What you should do ▸
Identify each line of the data below that contains the word "image", and copy those lines.

Records shown ▸
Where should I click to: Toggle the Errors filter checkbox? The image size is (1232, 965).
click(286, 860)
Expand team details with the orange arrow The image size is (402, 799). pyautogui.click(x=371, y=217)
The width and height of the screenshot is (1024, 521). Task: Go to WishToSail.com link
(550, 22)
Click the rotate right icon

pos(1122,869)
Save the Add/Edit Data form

Solution below ▸
Where should I click to: Toggle the Errors filter checkbox? The image size is (1232, 965).
Expand team details with the orange arrow The image size is (402, 799). pyautogui.click(x=371, y=217)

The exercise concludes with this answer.